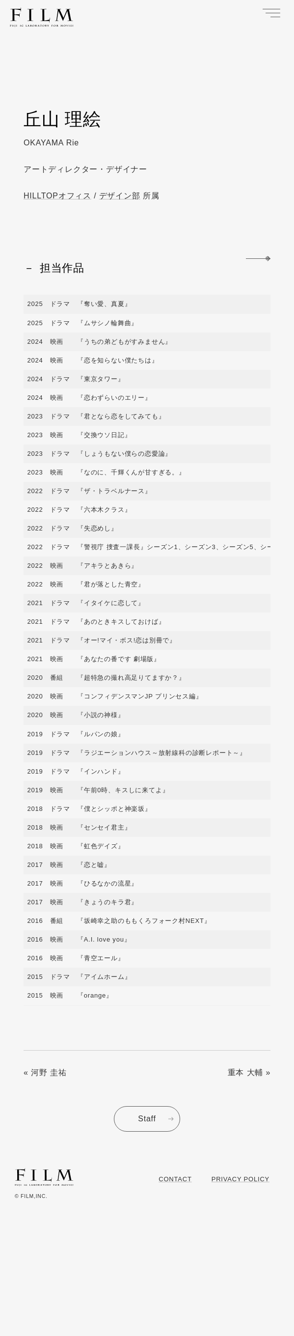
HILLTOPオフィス (57, 196)
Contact (175, 1179)
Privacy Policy (240, 1179)
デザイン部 (119, 196)
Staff (147, 1118)
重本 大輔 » (249, 1072)
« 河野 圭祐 (45, 1072)
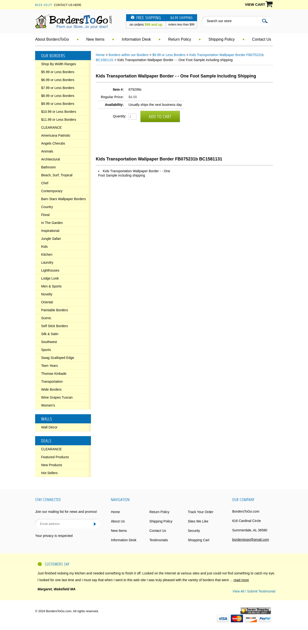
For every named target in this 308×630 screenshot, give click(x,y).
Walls (46, 419)
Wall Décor (49, 427)
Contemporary (52, 191)
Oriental (47, 302)
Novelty (46, 294)
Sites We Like (198, 521)
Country (47, 207)
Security (194, 531)
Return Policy (179, 39)
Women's (48, 405)
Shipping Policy (221, 39)
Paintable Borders (54, 310)
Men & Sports (51, 286)
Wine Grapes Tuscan (57, 397)
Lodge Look (50, 278)
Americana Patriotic (55, 135)
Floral (45, 215)
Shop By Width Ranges (58, 64)
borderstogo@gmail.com (250, 539)
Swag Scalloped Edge (57, 358)
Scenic (46, 318)
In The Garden (52, 223)
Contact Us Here (67, 5)
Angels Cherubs (53, 143)
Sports (46, 350)
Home (100, 55)
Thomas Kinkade (53, 373)
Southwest (49, 342)
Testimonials (158, 540)
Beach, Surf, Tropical (56, 175)
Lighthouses (50, 270)
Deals (46, 441)
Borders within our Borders (128, 55)
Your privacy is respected (54, 536)
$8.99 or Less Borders (57, 96)
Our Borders (53, 55)
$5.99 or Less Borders (57, 72)
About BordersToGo (52, 39)
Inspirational (50, 231)
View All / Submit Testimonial (253, 591)
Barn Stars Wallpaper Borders (63, 199)
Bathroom (48, 167)
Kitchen (46, 254)
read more (241, 580)
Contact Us (261, 39)
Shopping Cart (198, 540)
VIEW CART (255, 4)
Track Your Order (200, 512)
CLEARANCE (51, 127)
--------------------------------------------------
#### TO BE DONE:
Retype the records from the line with "borderstogo@gmail.com (250, 539)" up to and including the line with "read more (241, 580)", keeping every line unchanged.

#### RESPONSE TO THE EXERCISE:
borderstogo@gmail.com (250, 539)
Swag Scalloped Edge (57, 358)
Scenic (46, 318)
In The Garden (52, 223)
Contact Us Here (67, 5)
Angels Cherubs (53, 143)
Sports (46, 350)
Home (100, 55)
Thomas Kinkade (53, 373)
Southwest (49, 342)
Testimonials (158, 540)
Beach, Surf, Tropical (56, 175)
Lighthouses (50, 270)
Deals (46, 441)
Borders within our Borders (128, 55)
Your privacy is respected (54, 536)
$8.99 or Less Borders (57, 96)
Our Borders (53, 55)
$5.99 or Less Borders (57, 72)
About BordersToGo (52, 39)
Inspirational (50, 231)
View All / Submit Testimonial (253, 591)
Barn Stars Wallpaper Borders (63, 199)
Bathroom (48, 167)
Kitchen (46, 254)
read more (241, 580)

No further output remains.